Quels plans pour sortir de la crise ?
Partie comme elle est, l’Europe pourrait bien largement dépasser ses ambitions de réduction de CO2 d’ici à 2050. Pas par ambition climatique, dont personne n’a cure, mais par manque d’accès aux énergies fossiles.
Depuis l’éclatement de la guerre en Ukraine, la stratégie énergétique de la Commission européenne se conjugue en réactions et coups de sang. Les dirigeants politiques rivalisent de surenchères pour demander un abandon immédiat, et non préparé, des accès aux matières premières russes.
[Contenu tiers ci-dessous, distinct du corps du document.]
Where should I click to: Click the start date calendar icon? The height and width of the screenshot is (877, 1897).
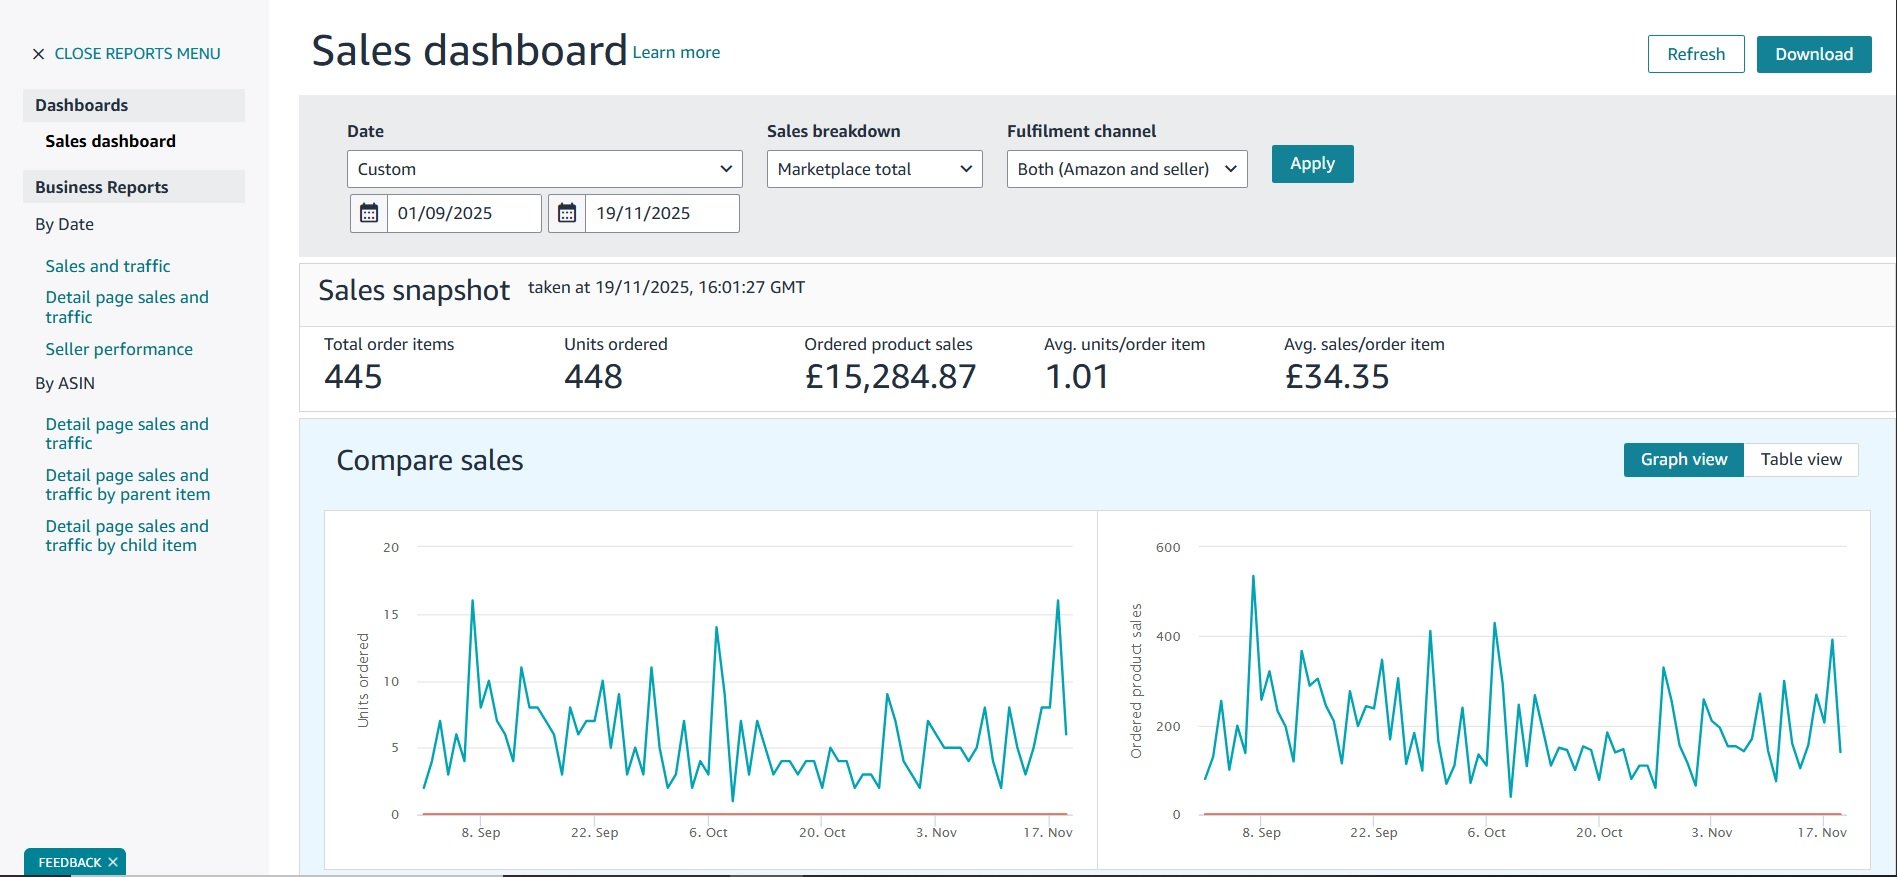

Ils s’appuient sur une doctrine où le gaz et le pétrole sont interchangeables, en quantité illimitée et de facto sur une croissance économique.
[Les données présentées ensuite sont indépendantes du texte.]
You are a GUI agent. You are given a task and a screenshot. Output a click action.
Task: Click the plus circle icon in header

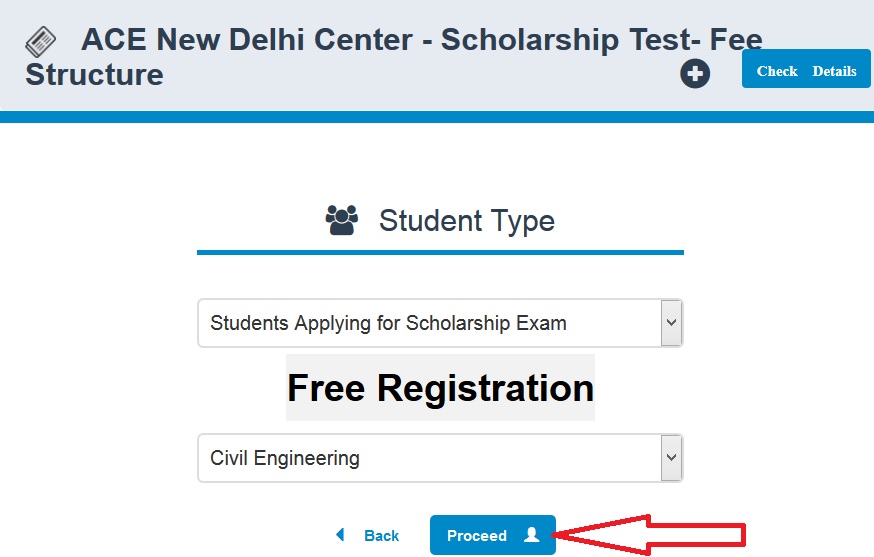click(695, 74)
Dans un monde où les énergies fossiles deviennent de plus en plus rares, donc stratégiques, rien n’est plus faux. Ce qui interpelle, c’est l’absence d’un plan B, comme l’absence d’une planète B pour le climat. La comparaison est frappante.
Se débarrasser du pétrole et gaz russe pour le bonheur de Pékin
En Occident, il est devenu toxique de consommer des énergies russes même si l’Ukraine ne s’en prive pas. L’objectif est de ne pas être pris en flagrant délit de financer le Kremlin. Le concept se tient mais a frontalement touché les géants de l’énergie.
Shell s’est vu ordonner l’abandon de ses 27,5% d’actions dans le gisement gazier de Sakhaline-2 avec une perte estimée à 5 milliards de dollars. L’américain ExxonMobil va abandonner ses 3,4 milliards dans les gisements de Sakhaline-1.
Corollaire à ses décisions, les pétroliers chinois CNOOC, CNPC et Sinopec se retrouvent être les seuls acheteurs des parts de Shell et d’Exxon avec l’ambition de mettre la main exclusive sur les fantastiques réserves de schistes sibériens. Dans les coulisses on parle «d’une négociation cauchemardesque et d’une vente au rabais».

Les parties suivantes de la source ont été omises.